I’ve also never been convinced by a lot of stock phrases used, such as those that liken erotic touch to sticking your fingers in the plug socket, you know, “his touch coursed through her like an electric current.” I’ve been electric shocked on several occasions, and I can say that none of them were much fun or erotic in any way. Police are issued with ‘tasers for a reason and that reason isn’t to bring joy to miscreants everywhere. I mean, you don’t see people sitting on electric fences going; “Eeek! Mmm. Eeek! Mmm!” Well, I don’t. Maybe I just don’t know about those sorts of farms. Perhaps if I read more books about it I’d be more au fait with the sensual use of the electric cattle prod. But something about the average sex scene just causes me to put the book down before my mother looks over my shoulder when I am reading it and asks what a merkin is. (Don’t google that one at work. Or at all.)

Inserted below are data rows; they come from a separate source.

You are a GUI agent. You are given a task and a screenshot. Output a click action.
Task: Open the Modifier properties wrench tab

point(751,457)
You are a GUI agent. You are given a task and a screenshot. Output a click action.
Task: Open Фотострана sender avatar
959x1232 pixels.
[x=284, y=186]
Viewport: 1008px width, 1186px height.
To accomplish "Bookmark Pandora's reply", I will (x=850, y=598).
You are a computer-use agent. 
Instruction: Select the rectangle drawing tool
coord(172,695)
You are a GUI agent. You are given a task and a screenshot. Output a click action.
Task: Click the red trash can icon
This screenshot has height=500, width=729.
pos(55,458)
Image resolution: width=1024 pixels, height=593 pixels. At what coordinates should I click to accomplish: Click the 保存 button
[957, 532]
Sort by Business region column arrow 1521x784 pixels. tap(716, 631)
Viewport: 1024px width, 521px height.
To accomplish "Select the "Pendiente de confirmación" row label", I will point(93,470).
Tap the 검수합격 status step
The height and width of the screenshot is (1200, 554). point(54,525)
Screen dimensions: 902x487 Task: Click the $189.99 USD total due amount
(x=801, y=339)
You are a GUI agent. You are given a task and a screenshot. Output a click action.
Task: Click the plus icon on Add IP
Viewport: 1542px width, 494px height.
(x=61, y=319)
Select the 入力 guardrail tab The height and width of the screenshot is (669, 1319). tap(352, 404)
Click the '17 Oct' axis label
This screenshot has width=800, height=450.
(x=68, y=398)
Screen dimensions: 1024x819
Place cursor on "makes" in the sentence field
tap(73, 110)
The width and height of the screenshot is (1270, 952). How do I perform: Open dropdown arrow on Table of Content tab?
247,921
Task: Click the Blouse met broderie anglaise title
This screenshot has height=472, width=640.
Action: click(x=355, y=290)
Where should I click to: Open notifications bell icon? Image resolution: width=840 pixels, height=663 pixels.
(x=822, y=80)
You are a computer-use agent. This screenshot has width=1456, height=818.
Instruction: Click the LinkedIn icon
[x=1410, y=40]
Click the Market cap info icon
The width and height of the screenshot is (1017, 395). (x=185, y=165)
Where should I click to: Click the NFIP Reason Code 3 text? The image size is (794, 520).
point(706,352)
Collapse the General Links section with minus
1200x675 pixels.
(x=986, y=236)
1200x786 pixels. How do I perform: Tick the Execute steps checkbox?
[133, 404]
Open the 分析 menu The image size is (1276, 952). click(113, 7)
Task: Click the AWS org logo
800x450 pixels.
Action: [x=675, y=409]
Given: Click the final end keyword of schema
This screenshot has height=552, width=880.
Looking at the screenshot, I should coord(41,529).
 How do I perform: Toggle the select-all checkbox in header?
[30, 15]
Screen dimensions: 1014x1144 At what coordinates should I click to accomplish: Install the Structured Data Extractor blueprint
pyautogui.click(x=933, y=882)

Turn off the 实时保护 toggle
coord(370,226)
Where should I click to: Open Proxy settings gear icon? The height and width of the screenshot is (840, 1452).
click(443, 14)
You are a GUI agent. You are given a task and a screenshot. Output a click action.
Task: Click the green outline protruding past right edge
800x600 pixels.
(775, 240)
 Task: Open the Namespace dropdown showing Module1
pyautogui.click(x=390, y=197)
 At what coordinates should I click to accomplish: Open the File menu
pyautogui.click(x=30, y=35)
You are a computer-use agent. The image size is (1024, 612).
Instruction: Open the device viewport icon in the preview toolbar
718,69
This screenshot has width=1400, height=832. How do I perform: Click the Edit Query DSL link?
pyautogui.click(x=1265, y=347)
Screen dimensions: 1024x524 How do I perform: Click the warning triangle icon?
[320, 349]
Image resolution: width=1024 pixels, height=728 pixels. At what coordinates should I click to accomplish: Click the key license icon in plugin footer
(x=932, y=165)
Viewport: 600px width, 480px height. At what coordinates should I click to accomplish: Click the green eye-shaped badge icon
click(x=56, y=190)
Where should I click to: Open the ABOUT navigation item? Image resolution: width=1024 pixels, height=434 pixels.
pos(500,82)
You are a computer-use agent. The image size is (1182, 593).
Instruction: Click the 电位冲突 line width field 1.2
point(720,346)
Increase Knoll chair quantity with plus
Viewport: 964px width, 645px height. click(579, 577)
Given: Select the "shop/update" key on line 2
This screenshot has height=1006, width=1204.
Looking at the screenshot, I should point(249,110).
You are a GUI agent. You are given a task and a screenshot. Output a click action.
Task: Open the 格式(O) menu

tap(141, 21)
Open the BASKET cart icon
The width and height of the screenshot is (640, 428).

I have some company in my prudish dislike of overblown sex-scenes. The Literary Review is up to the eighteenth annual Bad Sex in Fiction Award, inaugurated in 1993 in order to draw attention to, and hopefully discourage, poorly written, redundant or crude passages of a sexual nature in fiction. Last year’s top place was taken by Rowan Somerville, whose novel The Shape of Her included phrases such as, “Like a lepidopterist mounting a tough-skinned insect with a too blunt pin he screwed himself into her.”  Somerville insisted the scenes were perfect for the purpose, responding, “‘There is nothing more English than bad sex, so on behalf of the nation, I thank you.” (This is slightly more amusing when you realise Somerville is, in fact, Irish.)

So, what do you think? Do books need more sex? Less sex? Should the scenes fade to black or do you demand a full run-down of the action (oh my).

And does anyone know where I can find a new hairdresser?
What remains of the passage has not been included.